Les autres musiciens ne sont pas en reste : s’ils nous disent à l’aftershow s’être moyennement entendus sur le début du concert (les réglages seront affinés au fur et à mesure du show, le bassiste Christophe Baudrion réclamant par exemple plus de voix dans son retour par l’entremise de Pietrapiana), le son en façade est resté bon : ces types gèrent et ça sent le métier, les choses bien préparées. Clairement, ils prennent soin de l’héritage. Baudrion a conservé cette attitude qu’on lui connaît : basse portée bas, jambes pliées, cherchez vos références.
La basse a conservé sa rigidité, froides duretés qui tapissent le fond tandis que les guitares de Franck Amendola (guitare en design Corpus, et à ses pieds une impressionnante rampe d’effets) tissent des toiles maigres et géantes à l’intérieur des couloirs de percussion. Il faut rendre hommage : les tournures spécifiques créées par Laurence Romanini, la batteuse originelle, sont prises aujourd’hui en charge par un Tamagno concentré et rigoureux, à la fois sobre et respectueux de l’esprit des choses. Le respect est une chose, l’investissement en est une autre et dans les yeux fermés de Laurent, dans sa détermination, se lit une ambition de servir. Le son du groupe bénéficie directement de cette rigueur, et c’est sans doute le plus bel hommage qui puisse être fait à celle qui n’est plus sur scène. Dans le son, une élévation s’est produite.
QUELQUE CHOSE RESTE À ÉCRIRE
Au fur et à mesure que les classiques défilent ("Noxious", "Motherland", "Broken", "Patient", "Saraband") mais aussi sur la fin de set, lorsque le groupe revisite ses racines (la reprise de Joy Division "Atmosphere", le retour à la vie de la trépidante vieillerie "Ordinary Story"), la force que dégage ce Corpus Delicti 2022 fait bien plus qu’exhumer un passé glorieux. S’ils ne finissent pas au prochain Wave Gotik Treffen, nous en mangerons notre chapeau.

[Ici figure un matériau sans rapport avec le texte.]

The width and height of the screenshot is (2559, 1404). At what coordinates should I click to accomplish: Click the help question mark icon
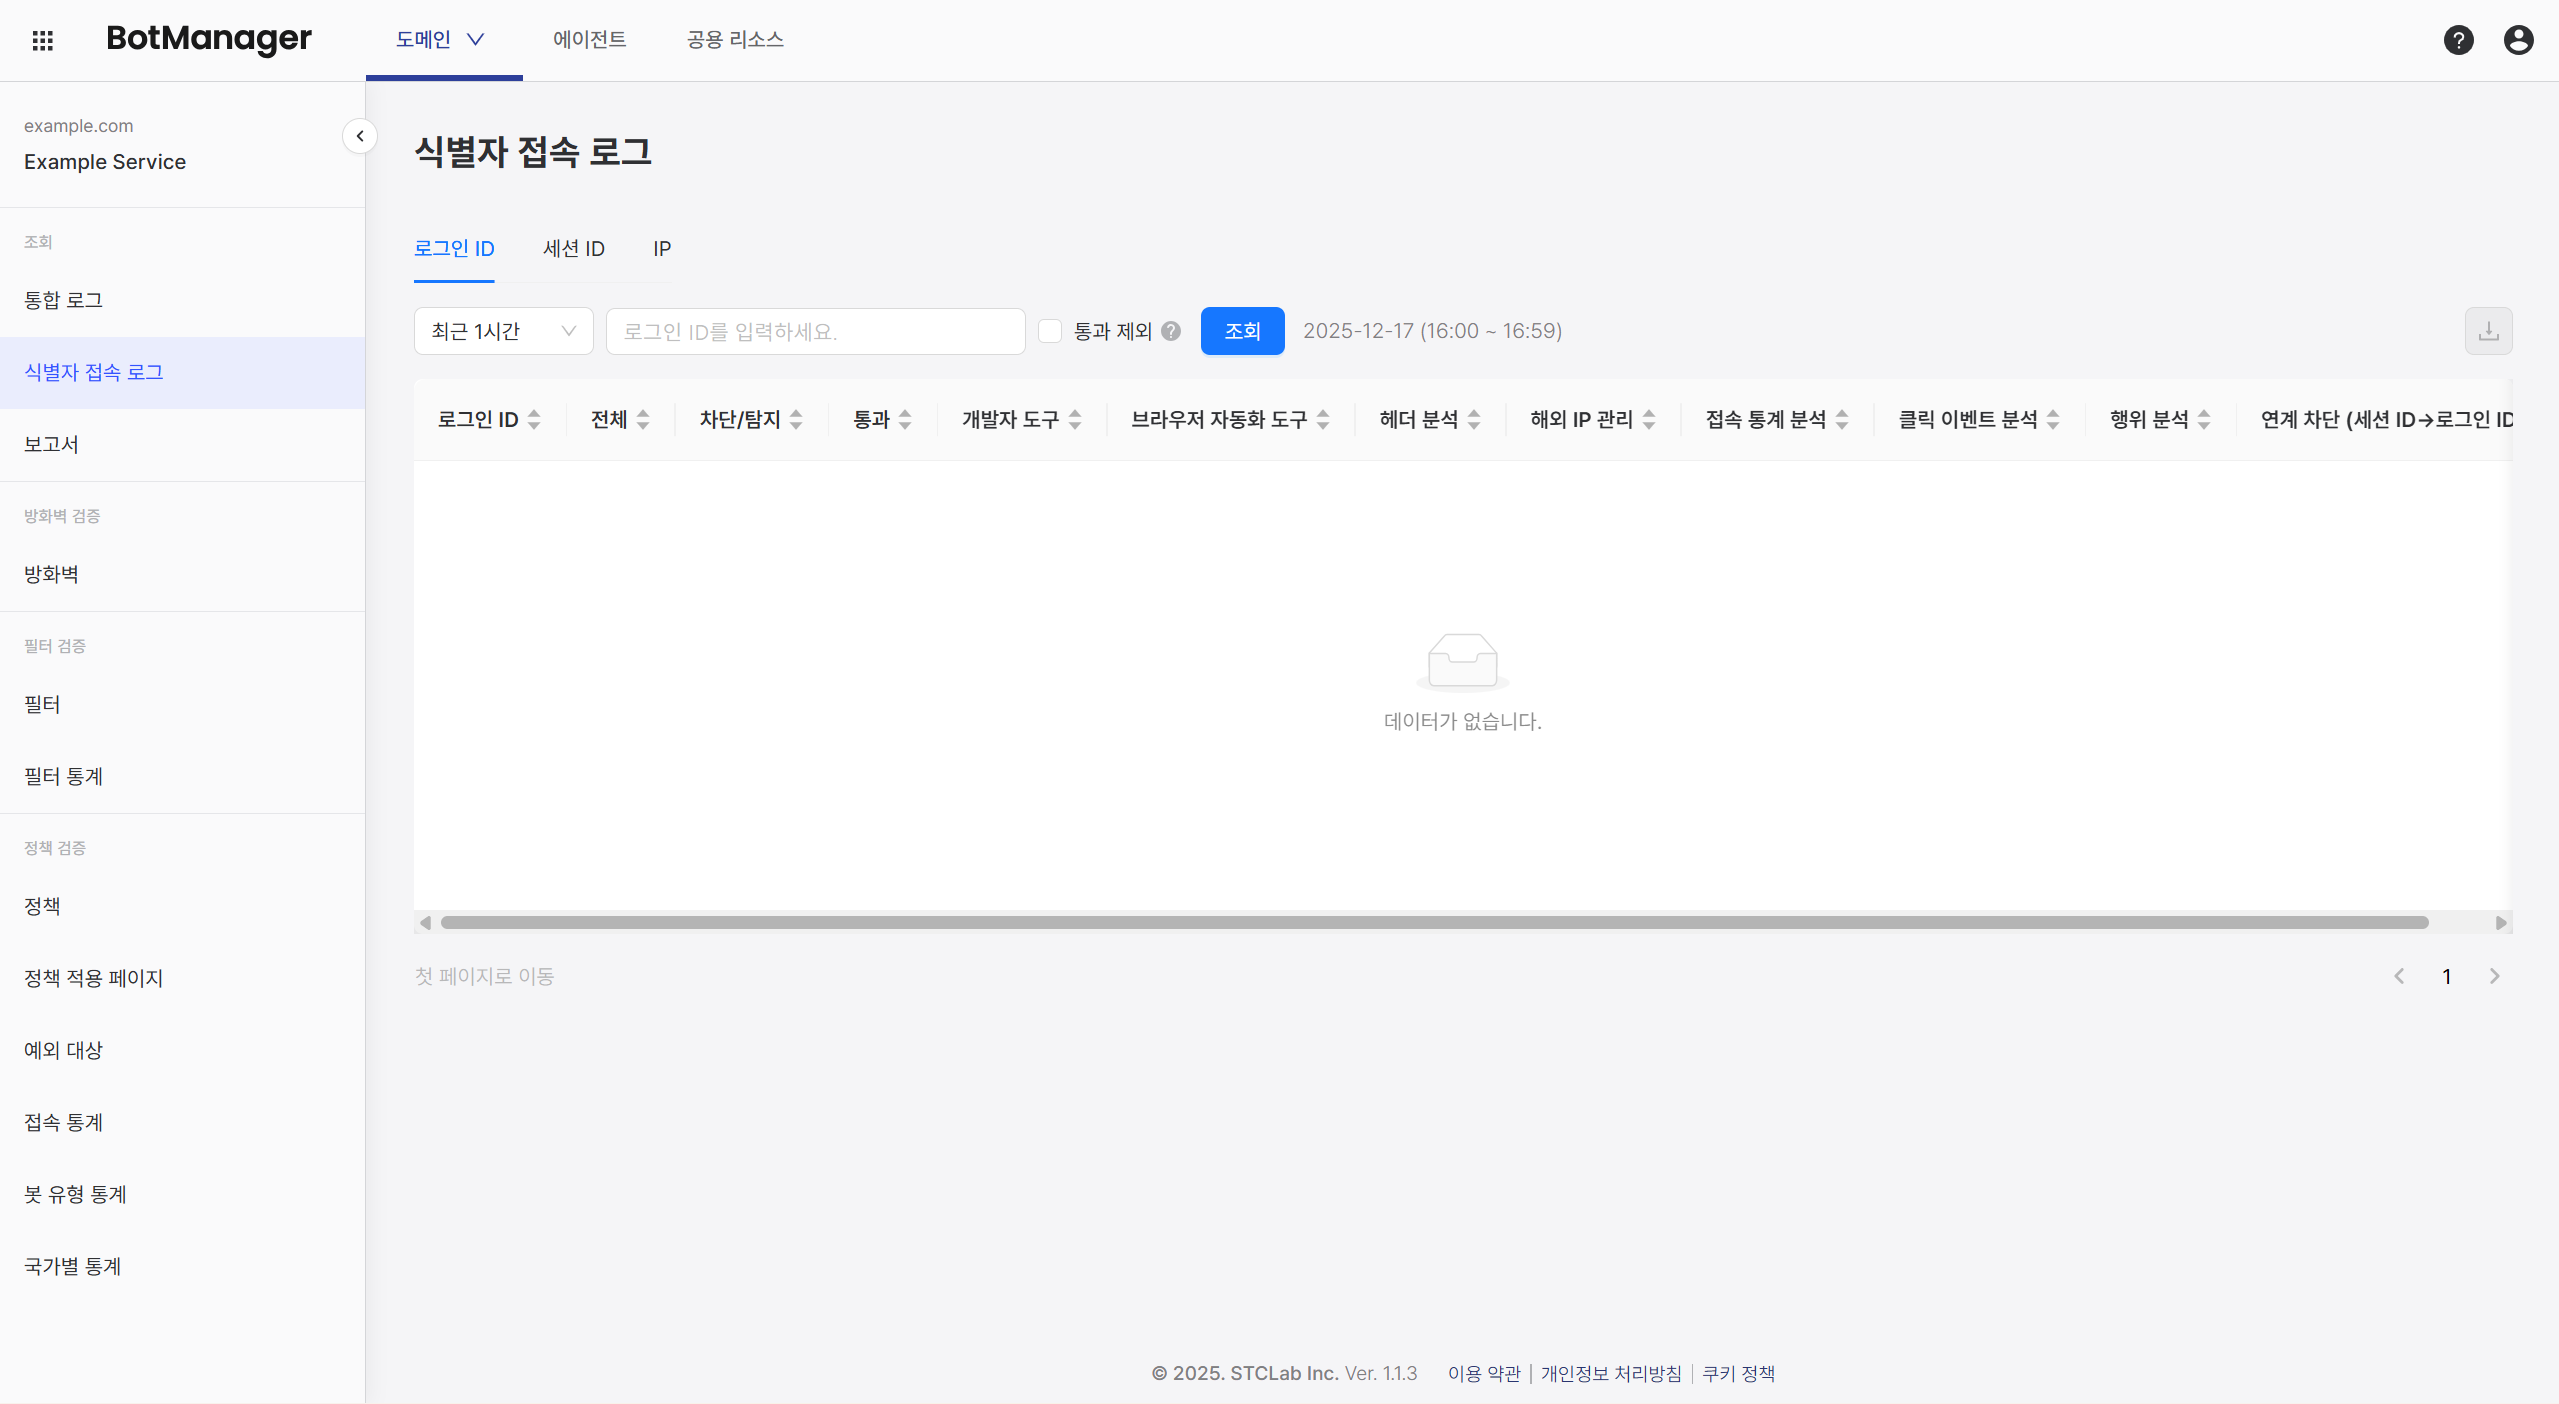pyautogui.click(x=2458, y=40)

Alors, à l’issue de ce round live 2022-2023, se posera forcément la question de la suite. Ces gens ont su recréer un son chimique et l’état de l’art a quelque chose d’impressionnant. Corpus Delicti a devant lui deux voies possibles, ne nous le cachons pas : demeurer dans une action nostalgique, ou choisir d’aller de l’avant et enrichir le corps de l’art par de nouvelles productions. Lorsque vous les verrez live, à Paris (La Maroquinerie, le 17 décembre) ou ailleurs (Marseille le 21 janvier 2023 et d’autres dates ensuite, en Europe et ailleurs), peut-être aurez-vous ce même sentiment, cet espoir, que celui né en nous ce soir du 5 novembre 2022 : s’ils le décident, demain, tout peut se rouvrir.